• H&R Moderators: VerbalTruist | cdin | Lil'LinaptkSix

Opiate withdrawal tricks?

Hey Desp, did you make it through the day? though i think we may be in different time-zones - it's 1:20am in Victoria, Australia atm.
I'm doing well - I'm always on or off. I current pattern is 3mnths off, then a binge for a few weeks, then back off it again. You may wonder why i would get back on...yeh, me too. i have been using off and on since i was 16 and i'm 44 now. yikes - that's a long time. During some of that time, i would have years off, but it always draws me back. lately i have been taking naltrexone to help stay off. it works really well for me...but you have to take it otherwise it won't work (obvs!). have you heard of it? basically it's a blocker so you can't feel opiate while you are on it. I tried once to cheat it by using an increased dose (very stupid idea...this is how overdoses happen!), but it did nothing. Another good thing about it is that it lasts a few days in your system. so if you break to your cravings and decide to have some opiates..you have to wait 5 days to be able to feel it...in which time, hopefully you have changed your mind anyway.
so anyway...i hope today went well. hang in there :

Hey polly! Sorry i havent checked in. Its been a busy few days..my husband, son and I have been doing some yard work. College basketball ncaa tournaments have been on all weekend too...so weve been in front of the tv watching. The weather here in Ohio has been trying to warm up but its taking FOREVER to go away.

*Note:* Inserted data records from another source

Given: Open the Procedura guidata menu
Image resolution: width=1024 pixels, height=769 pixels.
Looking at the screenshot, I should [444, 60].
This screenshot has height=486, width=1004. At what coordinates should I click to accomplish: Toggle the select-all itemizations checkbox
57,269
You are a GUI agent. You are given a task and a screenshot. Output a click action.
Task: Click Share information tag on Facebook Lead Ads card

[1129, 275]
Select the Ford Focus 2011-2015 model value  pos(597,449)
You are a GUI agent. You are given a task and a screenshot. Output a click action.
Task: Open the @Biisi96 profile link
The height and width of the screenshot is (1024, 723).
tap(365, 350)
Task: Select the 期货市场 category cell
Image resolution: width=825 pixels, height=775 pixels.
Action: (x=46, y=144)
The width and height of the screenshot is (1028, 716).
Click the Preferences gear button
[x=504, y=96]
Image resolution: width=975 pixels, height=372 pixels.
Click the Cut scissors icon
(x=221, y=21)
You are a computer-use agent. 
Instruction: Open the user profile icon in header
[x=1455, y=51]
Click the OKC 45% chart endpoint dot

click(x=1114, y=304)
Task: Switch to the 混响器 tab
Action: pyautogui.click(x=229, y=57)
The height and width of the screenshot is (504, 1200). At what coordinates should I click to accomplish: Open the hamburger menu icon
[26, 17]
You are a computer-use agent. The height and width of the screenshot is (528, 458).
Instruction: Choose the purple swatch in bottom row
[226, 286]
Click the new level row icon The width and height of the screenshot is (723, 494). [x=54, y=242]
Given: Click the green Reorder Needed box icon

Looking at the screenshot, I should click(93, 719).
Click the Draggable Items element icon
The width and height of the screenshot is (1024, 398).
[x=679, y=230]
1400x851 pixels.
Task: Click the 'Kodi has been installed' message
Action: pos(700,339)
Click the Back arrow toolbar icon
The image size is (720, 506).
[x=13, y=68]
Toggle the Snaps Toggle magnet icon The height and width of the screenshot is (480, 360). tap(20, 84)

Sooooo... i made it to day 4...and then...i get a text at 7:30....of course. So i copped a few 15s. And then my neighbor (who always owes me ) thru me one. A fucking text....all it took. I know why i copped the 15s. It was a great price..i dnt even get high anymore...2 15s give me amazing energy! Soooo back to day 2. I dnt even want to quit....makes me feel like shit of course. I have to go right now, but i would love to talk to you more later.. hope you are having a good day! Talk soon
 
Really proud of you. You can do it.

So can you krazikat! Ive been reading your posts and they have been very inspirational for me!!! Of course on day 4 I copped a few 15s so now im back to day 2...not really having any withdrawals but have little energy..meh....i know i can do it. I just dont want it as bad as i thought maybe??? I dnt know....
 
So can you krazikat! Ive been reading your posts and they have been very inspirational for me!!! Of course on day 4 I copped a few 15s so now im back to day 2...not really having any withdrawals but have little energy..meh....i know i can do it. I just dont want it as bad as i thought maybe??? I dnt know....

I struggle with that exact thought all the time!! "Do I really want it??" And lately, more than anytime in the past, I am finding the answer is yes. Everytime I relapse and score more pills, aside from the crazy amounts of money I spend, I wind up back at Day One, in WD, wondering what now? What have I done? What am I doing?

If we were to cost/benefit analysis of using pills or not using them, it would always favor the NO. Always. It's something I have to keep reminding myself of when the cravings strike, which they do daily.
 
Regarding DXM: I was also curious about it's effect in relieving opiate WD, and I tried it once. Took 90 mg. It took away WD, but I was pretty much tripping ay work. At times I enjoyed it, but for the most part it was something I would not do again.
 
I struggle with that exact thought all the time!! "Do I really want it??" And lately, more than anytime in the past, I am finding the answer is yes. Everytime I relapse and score more pills, aside from the crazy amounts of money I spend, I wind up back at Day One, in WD, wondering what now? What have I done? What am I doing?

If we were to cost/benefit analysis of using pills or not using them, it would always favor the NO. Always. It's something I have to keep reminding myself of when the cravings strike, which they do daily.

And you are exactly right krazikat! The insane amount of money i have spent over the past year.....it makes me sick to my stomach. This is the 1st time i have actually tried quitting. I have always had an excuse or justification for my drug use. Eating a pill is my cup of coffee in the morning, eating a pill is my cold beer after a long day at work, eating a pill to lift my mood, give me energy..whatever. i can justify the shit out of it! But at the end of the day? I have to stop this merry go round and get off. Even today i caught myself thinking...well if i only buy a couple times a week instead of every other day....if i only spend 60 not 100..etc.

My progress is slow....but its going to happen. Yours will too. We can do this. If not for us, for our families. Sending lots of good vibes your way. Im going to keep posting and reading up on your story along with everyone elses stories too. I find this forum very encouraging and helpful to me.